Work request: Skip every picture, and copy exactly the lines from the one containing "Open the Ảnh section in sidebar" to the end of the data.

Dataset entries
□ □ □

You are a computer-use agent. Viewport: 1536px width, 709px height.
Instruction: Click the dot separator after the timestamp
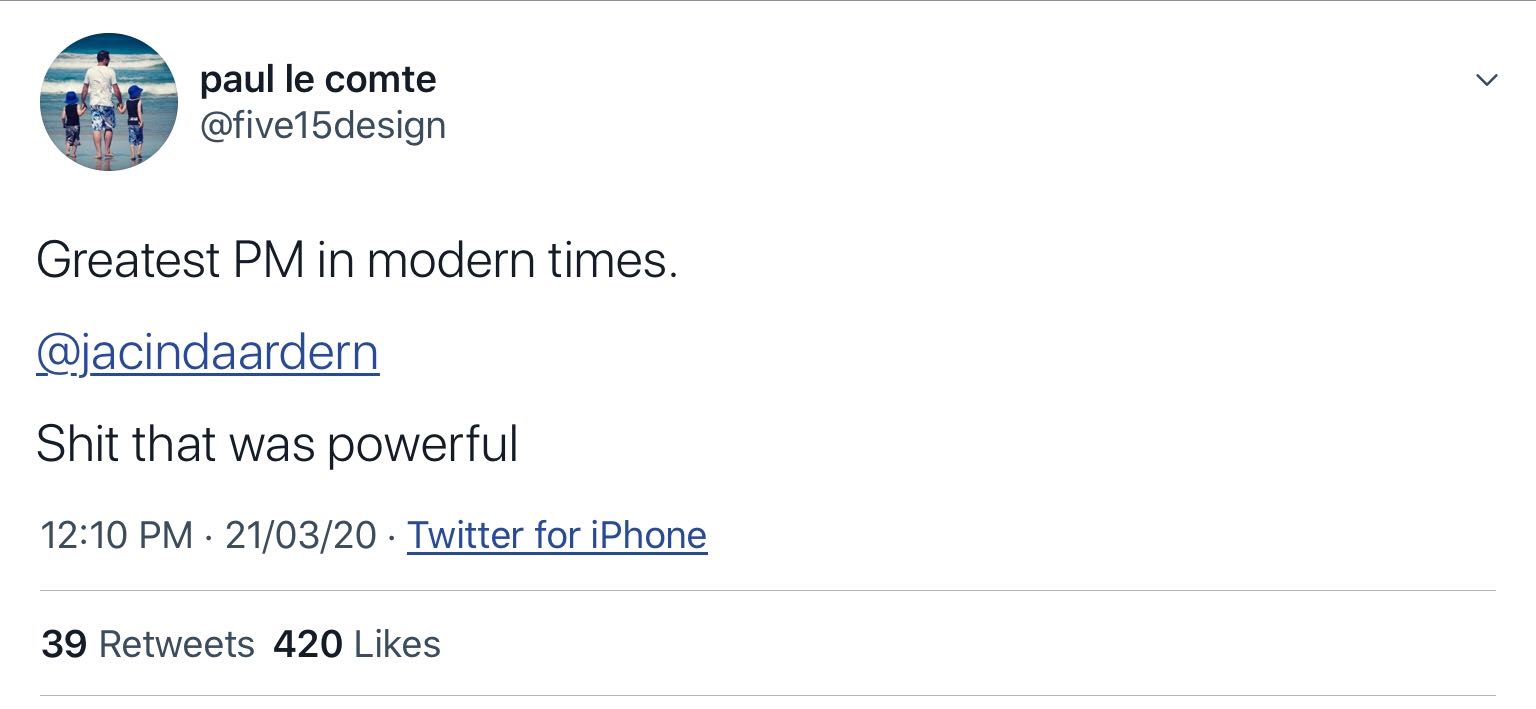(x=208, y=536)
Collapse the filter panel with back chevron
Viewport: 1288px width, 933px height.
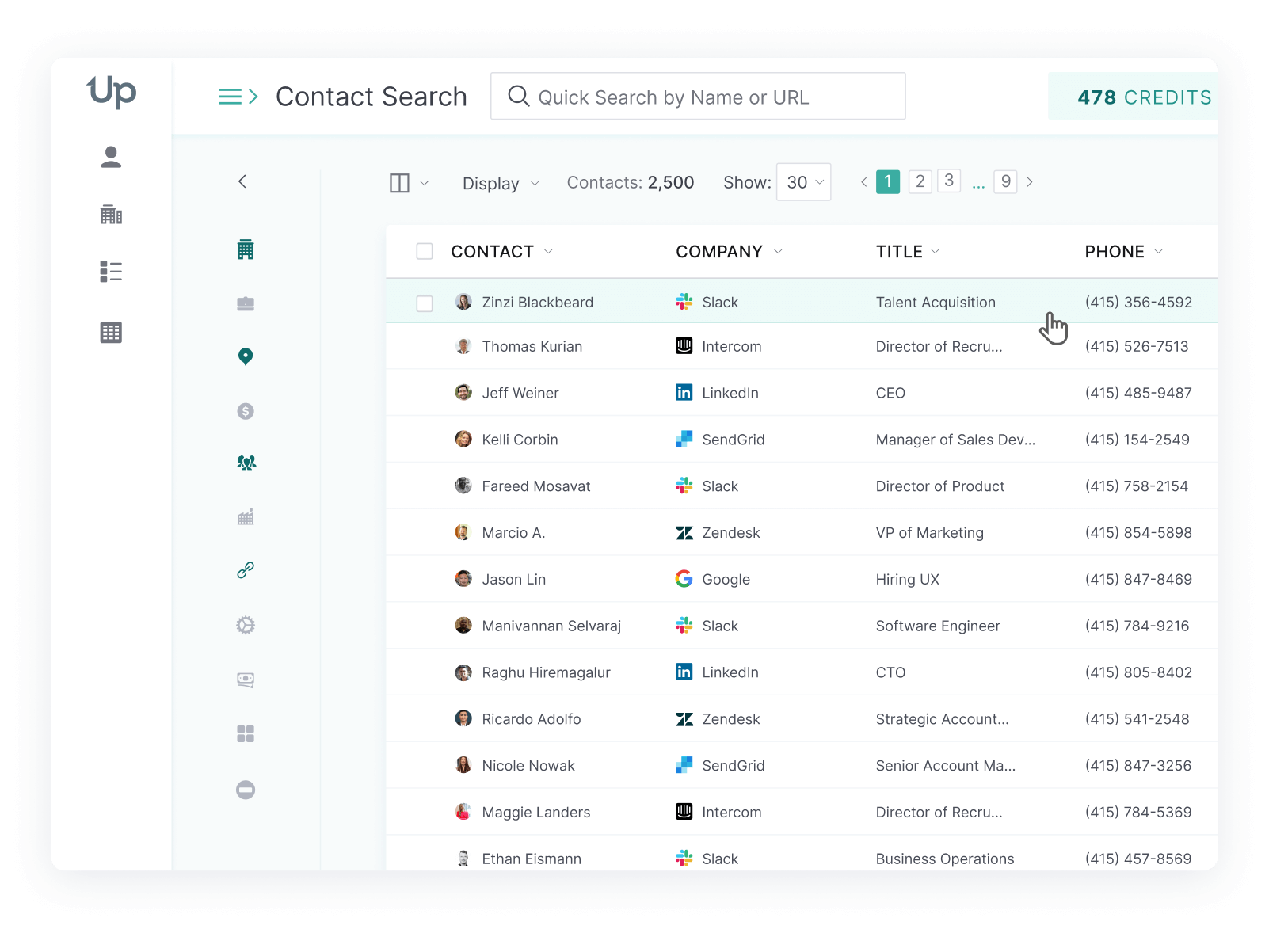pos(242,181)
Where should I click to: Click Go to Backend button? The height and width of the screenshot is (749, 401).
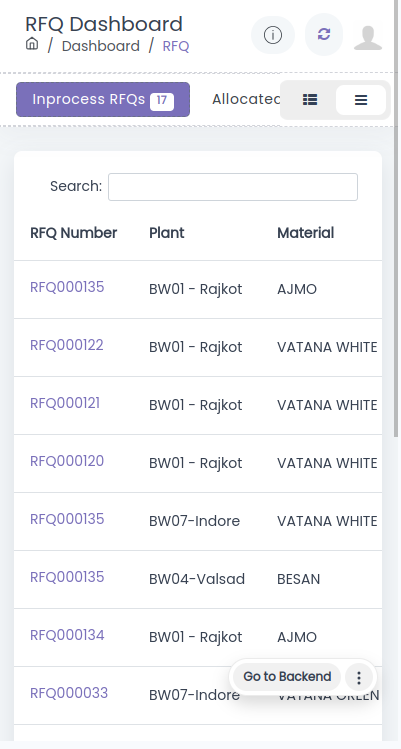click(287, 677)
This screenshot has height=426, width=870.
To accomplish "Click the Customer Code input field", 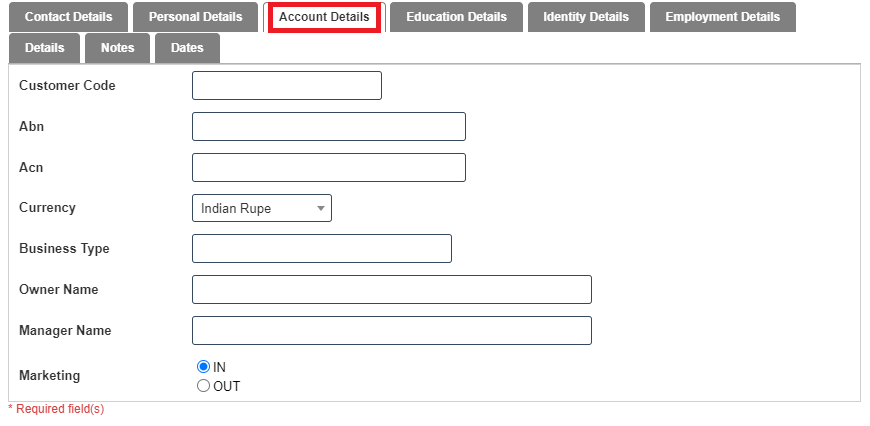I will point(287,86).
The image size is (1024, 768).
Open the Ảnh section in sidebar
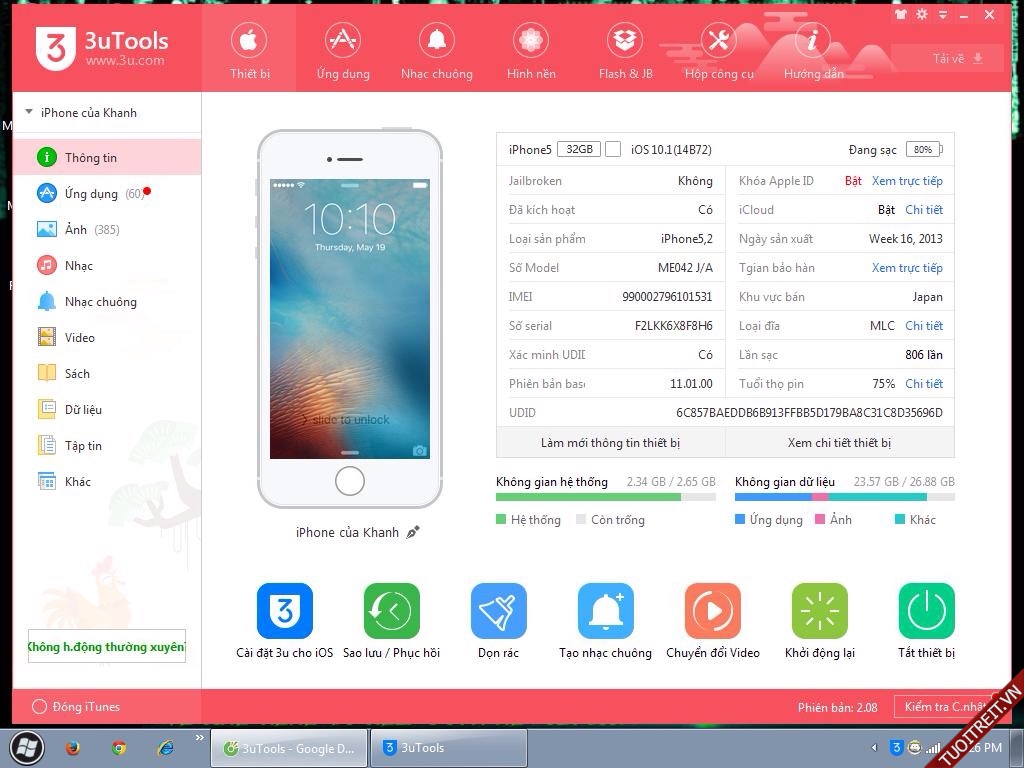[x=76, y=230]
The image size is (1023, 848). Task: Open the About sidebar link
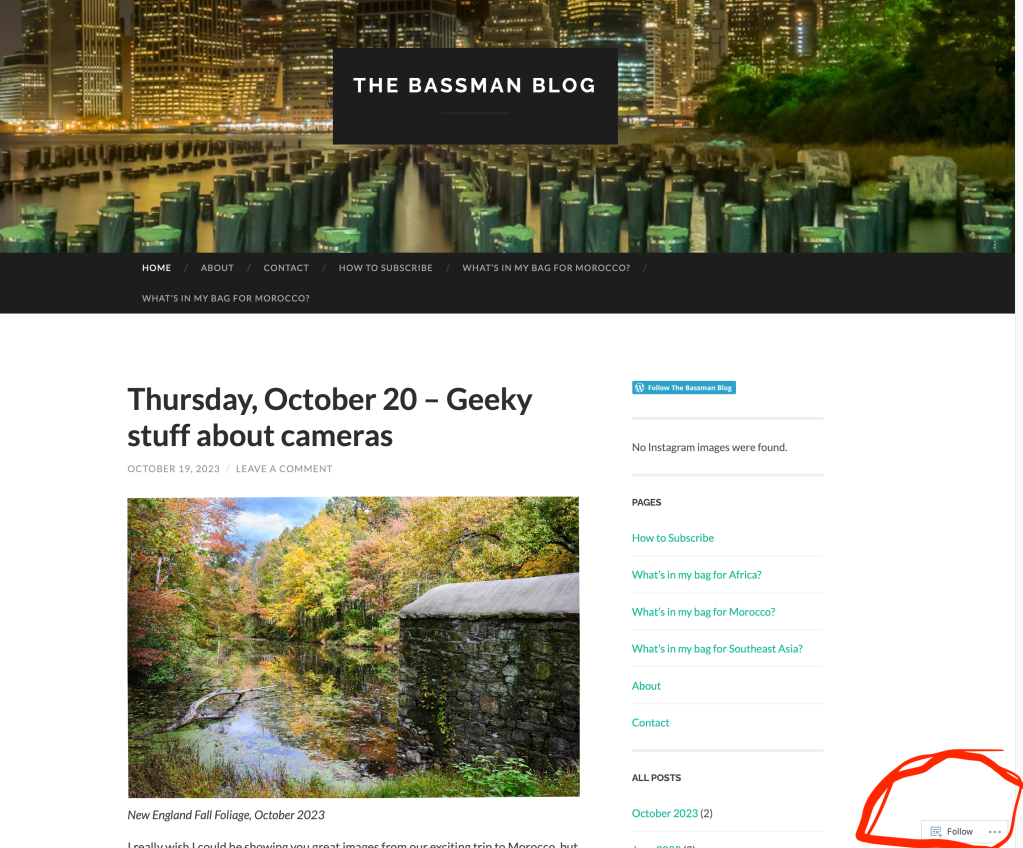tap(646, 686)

□ □ □

Your response:
Open the Ảnh section in sidebar
[x=76, y=230]
The image size is (1023, 848). Task: Open the About sidebar link
tap(646, 686)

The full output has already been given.